On reflection, I'm not sure either the C++ or the Rust code solves the problem as stated. I'm not completely sure I understand the shoe shine shop model so I may be wrong. Here's what it looks like the code does: you generate a bunch of random events of all kinds, and order them in time. Then you process the events one by one starting with the earliest. But that doesn't make sense!

Customers arrive according to PP with rate $$\\lambda\$$, and enter only if first chair is empty. Shoe-shiners takes $$\\exp(\mu_1)\$$ time for brushing and $$\\exp(\mu_2)\$$ time for polishing.

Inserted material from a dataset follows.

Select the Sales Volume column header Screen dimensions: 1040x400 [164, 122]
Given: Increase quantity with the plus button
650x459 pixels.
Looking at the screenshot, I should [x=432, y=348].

The way I'm reading it, your random variables should be ordered not with respect to other events of the same kind, but with respect to the order of events in the shop. A shop can't finish shining a shoe before it has been brushed, and it can't finish brushing a shoe before any customers have arrived. Therefore, you need to schedule a FirstFinished event with respect to the Arrived event that initiated it, not with respect to the previous FirstFinished event.

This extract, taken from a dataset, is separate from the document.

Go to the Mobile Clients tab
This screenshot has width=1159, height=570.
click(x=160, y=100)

A BTreeMap isn't the right solution to this problem. One way to solve it might be a priority queue with both the event kind and the time of the event (possibly a BinaryHeap<(OrderedFloat<f64>, Events)>). Your event queue starts out filled with only Arrivals, randomly distributed according to $$\PP(\lambda)\$$. As you process the queue, you pull off an arrival, and schedule the FirstFinished event at some time in the future relative to the arrival time. Then you pull off the next event, which could either be another Arrival (which you would have to drop) or the FirstFinished event you just pushed on (which would enable you to transition to the next state, and schedule the SecondFinished event), and continue processing.

I thought so too, but my group mate guessed that it doesn't make a difference. When the results produced by this program matched theoretical ones, I was convinced. Out of interest I just programmed your version of the solution and the results are the same.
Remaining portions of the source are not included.